FourDVarNet on Lorenz-63 — analysis + free forecast

A learned solver for the strong-constraint 4DVar problem. Instead of running BFGS on a fixed cost surface, FourDVarNet unrolls a small number of gradient steps with a learned ConvLSTM modulator that pre-conditions and re-shapes each step:

x^{(k+1)} = x^{(k)} - \alpha\, \Phi_\phi\!\left(\nabla J(x^{(k)}), x^{(k)}, h^{(k)}\right).

((1))

Training uses a vmap-batch of simulated Lorenz problems on the 0.5-time-unit assim window. The output is the full assim trajectory; we then take its last state and free-forecast for 9.5 more time units.

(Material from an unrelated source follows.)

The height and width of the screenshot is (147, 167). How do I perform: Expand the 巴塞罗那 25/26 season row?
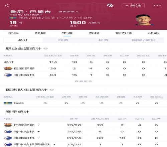point(38,125)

from __future__ import annotations

import time

import equinox as eqx
import jax
import jax.numpy as jnp
import matplotlib.pyplot as plt
import optax
import vardax as vdx

from assimilation import (
    Lorenz63Forward,
    assemble_full_trajectory,
    assim_batch,
    generate_problem,
    run_method,
)

1. Shared problem¶

prob = generate_problem(key=jax.random.PRNGKey(42))
batch = assim_batch(prob)
fwd = Lorenz63Forward(dt=prob.dt)
t_axis = jnp.arange(prob.T_total_plus_1) * prob.dt

2. Build FourDVarNet¶

key = jax.random.PRNGKey(0)
fvn = vdx.FourDVarNet1D(
    state_dim=3,
    n_time=prob.T_assim_plus_1,
    latent_dim=8,
    hidden_dim=16,
    n_solver_steps=5,
    key=key,
)

3. Simulation-based training¶

def make_pair(k):
    p = generate_problem(key=k)
    # Target is just the assim-window slice of the truth.
    return p.obs, p.mask, p.truth[: prob.T_assim_plus_1]


train_keys = jax.random.split(jax.random.PRNGKey(1), 32)
obs_train, mask_train, truth_train = jax.vmap(make_pair)(train_keys)
train_batch = vdx.Batch1D(input=obs_train, mask=mask_train, target=truth_train)
optimizer = optax.adam(1e-2)
opt_state = optimizer.init(eqx.filter(fvn, eqx.is_array))

t0 = time.perf_counter()
for _ in range(200):
    fvn, opt_state, loss = vdx.train_step(fvn, train_batch, optimizer, opt_state)
train_time = time.perf_counter() - t0
print(f"FourDVarNet training: {train_time:.1f}s, final MSE: {float(loss):.4f}")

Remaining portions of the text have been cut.